* _Work order_
What you return should be the lines from the first line of the records below through the line holding "You are a computer-use agent. Image", unchanged.

(Information provided begins)

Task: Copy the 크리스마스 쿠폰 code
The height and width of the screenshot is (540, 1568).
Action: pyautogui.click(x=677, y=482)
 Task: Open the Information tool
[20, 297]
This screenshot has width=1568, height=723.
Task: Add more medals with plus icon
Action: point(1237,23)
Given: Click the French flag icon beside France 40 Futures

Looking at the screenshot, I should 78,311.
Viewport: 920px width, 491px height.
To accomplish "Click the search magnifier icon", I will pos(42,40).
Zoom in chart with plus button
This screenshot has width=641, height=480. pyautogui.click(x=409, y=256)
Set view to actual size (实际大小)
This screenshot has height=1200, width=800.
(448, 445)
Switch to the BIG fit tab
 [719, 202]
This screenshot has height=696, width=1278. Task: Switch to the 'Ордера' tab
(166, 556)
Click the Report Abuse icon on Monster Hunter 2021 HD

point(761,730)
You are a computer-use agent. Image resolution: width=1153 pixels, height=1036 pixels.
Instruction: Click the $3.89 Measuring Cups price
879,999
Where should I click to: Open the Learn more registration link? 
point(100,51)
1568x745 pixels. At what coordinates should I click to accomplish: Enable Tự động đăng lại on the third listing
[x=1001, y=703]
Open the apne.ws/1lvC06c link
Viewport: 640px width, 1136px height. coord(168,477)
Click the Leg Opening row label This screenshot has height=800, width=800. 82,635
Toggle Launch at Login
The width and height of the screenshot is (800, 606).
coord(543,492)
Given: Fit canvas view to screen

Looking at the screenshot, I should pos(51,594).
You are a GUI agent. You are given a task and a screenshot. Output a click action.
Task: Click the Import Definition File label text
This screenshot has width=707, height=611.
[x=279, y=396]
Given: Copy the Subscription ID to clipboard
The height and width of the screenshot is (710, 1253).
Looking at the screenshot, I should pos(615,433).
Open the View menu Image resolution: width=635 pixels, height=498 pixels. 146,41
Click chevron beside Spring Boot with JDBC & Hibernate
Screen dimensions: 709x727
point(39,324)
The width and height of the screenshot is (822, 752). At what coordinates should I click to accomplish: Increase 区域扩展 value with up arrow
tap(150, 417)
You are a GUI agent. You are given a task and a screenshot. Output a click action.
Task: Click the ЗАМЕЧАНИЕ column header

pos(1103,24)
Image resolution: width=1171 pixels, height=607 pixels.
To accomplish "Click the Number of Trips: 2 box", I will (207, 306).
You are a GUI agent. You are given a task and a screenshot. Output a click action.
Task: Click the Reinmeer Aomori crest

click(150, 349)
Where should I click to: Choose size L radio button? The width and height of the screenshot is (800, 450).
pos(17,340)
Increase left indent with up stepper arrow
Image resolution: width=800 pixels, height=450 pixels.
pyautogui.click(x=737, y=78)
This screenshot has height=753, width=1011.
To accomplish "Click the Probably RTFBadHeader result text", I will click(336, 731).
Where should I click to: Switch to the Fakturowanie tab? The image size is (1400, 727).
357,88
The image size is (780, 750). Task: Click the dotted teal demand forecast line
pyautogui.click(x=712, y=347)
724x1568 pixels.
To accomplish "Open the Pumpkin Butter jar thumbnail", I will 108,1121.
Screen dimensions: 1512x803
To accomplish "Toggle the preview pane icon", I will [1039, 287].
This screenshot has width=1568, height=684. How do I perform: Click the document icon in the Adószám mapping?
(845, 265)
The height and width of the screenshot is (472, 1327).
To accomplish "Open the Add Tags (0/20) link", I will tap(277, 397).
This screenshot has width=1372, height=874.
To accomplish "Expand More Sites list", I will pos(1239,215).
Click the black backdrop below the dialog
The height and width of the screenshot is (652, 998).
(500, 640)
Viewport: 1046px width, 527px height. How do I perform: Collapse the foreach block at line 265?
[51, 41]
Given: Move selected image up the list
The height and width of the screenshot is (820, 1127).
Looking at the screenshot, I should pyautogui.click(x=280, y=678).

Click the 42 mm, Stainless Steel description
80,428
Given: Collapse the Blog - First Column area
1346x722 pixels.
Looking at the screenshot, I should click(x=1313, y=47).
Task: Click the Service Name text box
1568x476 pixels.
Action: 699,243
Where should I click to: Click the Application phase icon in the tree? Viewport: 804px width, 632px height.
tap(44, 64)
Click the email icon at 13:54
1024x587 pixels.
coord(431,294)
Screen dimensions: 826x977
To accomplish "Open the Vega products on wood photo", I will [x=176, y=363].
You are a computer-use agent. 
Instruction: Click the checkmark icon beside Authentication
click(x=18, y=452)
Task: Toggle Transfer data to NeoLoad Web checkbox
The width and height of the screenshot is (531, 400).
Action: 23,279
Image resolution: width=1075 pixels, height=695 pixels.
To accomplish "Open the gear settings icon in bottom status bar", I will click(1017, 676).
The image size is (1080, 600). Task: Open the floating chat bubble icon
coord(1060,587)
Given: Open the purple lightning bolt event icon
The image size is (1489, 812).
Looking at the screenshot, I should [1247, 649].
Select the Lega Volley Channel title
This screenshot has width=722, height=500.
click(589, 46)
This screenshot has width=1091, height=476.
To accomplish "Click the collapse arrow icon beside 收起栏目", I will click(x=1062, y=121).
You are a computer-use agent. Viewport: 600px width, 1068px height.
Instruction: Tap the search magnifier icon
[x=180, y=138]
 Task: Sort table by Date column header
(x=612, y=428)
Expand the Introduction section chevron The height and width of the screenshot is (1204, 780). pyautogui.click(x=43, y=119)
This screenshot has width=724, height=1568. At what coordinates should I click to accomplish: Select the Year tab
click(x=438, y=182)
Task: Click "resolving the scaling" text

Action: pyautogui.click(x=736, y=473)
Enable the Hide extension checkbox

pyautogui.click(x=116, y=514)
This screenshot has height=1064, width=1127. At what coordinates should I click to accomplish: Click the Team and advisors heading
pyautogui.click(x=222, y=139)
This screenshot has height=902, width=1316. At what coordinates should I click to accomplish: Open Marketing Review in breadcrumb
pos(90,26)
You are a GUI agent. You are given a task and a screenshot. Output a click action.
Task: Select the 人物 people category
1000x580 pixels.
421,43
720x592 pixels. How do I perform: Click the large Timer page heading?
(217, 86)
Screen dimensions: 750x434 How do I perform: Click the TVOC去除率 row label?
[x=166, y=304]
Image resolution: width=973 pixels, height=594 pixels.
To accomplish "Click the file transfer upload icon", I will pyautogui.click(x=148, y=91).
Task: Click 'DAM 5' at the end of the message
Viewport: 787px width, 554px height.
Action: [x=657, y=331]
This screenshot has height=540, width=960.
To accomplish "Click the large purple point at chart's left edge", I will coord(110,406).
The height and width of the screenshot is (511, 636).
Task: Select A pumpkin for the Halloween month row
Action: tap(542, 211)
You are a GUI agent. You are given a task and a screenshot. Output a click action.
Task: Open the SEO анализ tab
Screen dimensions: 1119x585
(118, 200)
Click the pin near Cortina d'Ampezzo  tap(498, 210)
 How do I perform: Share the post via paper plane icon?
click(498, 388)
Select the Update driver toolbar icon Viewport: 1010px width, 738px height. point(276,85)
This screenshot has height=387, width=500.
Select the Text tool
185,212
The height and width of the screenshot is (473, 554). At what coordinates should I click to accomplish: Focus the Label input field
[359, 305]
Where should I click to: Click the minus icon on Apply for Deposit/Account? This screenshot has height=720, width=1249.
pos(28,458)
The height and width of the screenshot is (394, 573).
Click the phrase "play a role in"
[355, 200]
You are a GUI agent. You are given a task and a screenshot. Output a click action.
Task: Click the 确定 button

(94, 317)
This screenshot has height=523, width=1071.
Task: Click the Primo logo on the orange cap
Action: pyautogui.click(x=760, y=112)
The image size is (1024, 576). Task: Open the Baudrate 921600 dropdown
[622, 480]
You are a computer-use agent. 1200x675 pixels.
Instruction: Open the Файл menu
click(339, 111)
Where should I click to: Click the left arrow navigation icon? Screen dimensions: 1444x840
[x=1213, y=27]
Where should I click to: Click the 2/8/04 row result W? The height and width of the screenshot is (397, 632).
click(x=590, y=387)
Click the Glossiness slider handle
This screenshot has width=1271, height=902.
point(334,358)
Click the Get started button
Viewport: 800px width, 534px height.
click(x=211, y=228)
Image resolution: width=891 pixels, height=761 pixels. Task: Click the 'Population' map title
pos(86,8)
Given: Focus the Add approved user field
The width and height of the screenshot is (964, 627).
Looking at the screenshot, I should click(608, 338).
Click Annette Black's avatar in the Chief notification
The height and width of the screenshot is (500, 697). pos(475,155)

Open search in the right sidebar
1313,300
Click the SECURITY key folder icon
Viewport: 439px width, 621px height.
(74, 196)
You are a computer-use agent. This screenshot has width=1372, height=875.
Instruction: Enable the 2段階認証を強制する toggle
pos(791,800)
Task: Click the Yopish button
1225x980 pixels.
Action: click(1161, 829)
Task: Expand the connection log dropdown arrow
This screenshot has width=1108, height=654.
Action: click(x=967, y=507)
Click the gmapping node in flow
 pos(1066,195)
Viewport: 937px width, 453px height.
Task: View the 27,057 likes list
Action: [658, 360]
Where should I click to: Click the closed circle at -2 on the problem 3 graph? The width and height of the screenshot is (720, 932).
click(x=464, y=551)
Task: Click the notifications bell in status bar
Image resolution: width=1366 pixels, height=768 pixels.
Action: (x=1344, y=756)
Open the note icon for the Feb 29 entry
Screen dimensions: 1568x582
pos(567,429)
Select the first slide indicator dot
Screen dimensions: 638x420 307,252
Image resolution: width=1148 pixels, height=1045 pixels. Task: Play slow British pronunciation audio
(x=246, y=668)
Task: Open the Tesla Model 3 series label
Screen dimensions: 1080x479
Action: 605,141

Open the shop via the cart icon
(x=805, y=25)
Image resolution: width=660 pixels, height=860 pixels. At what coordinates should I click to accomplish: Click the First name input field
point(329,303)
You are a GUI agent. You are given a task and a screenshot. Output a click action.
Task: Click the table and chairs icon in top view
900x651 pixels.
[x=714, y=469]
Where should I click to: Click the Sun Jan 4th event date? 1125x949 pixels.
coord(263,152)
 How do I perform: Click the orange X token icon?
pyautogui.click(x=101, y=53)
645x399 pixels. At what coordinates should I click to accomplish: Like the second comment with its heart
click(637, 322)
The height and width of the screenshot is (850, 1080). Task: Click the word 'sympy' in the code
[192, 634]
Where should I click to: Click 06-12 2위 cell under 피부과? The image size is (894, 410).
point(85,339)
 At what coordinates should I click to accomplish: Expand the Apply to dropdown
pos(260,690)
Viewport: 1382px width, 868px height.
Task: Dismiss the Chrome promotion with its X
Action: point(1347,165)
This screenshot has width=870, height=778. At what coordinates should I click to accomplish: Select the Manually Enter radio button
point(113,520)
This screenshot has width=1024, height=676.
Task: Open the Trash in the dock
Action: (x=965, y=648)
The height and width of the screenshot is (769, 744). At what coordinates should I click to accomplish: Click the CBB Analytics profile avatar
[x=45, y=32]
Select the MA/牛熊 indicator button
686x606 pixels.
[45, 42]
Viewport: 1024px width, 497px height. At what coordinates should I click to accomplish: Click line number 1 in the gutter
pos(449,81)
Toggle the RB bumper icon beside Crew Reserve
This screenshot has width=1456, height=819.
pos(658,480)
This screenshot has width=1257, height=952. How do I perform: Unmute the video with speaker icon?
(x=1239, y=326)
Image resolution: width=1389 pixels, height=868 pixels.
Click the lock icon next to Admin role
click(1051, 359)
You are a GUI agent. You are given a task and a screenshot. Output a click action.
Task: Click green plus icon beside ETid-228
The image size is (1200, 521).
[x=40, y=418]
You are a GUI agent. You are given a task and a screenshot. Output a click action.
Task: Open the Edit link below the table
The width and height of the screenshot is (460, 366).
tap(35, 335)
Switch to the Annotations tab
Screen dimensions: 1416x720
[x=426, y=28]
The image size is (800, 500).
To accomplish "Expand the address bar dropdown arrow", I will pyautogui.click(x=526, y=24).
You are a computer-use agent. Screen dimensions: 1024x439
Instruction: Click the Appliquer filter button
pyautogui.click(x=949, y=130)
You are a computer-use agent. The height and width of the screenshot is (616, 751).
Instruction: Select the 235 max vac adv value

(Information provided ends)

* _Solution for this task_
Task: Copy the 크리스마스 쿠폰 code
The height and width of the screenshot is (540, 1568).
Action: pyautogui.click(x=677, y=482)
 Task: Open the Information tool
[20, 297]
This screenshot has width=1568, height=723.
Task: Add more medals with plus icon
Action: point(1237,23)
Given: Click the French flag icon beside France 40 Futures

Looking at the screenshot, I should 78,311.
Viewport: 920px width, 491px height.
To accomplish "Click the search magnifier icon", I will pos(42,40).
Zoom in chart with plus button
This screenshot has width=641, height=480. pyautogui.click(x=409, y=256)
Set view to actual size (实际大小)
This screenshot has height=1200, width=800.
(448, 445)
Switch to the BIG fit tab
 [719, 202]
This screenshot has height=696, width=1278. Task: Switch to the 'Ордера' tab
(166, 556)
Click the Report Abuse icon on Monster Hunter 2021 HD

point(761,730)
You are a computer-use agent. Image resolution: width=1153 pixels, height=1036 pixels.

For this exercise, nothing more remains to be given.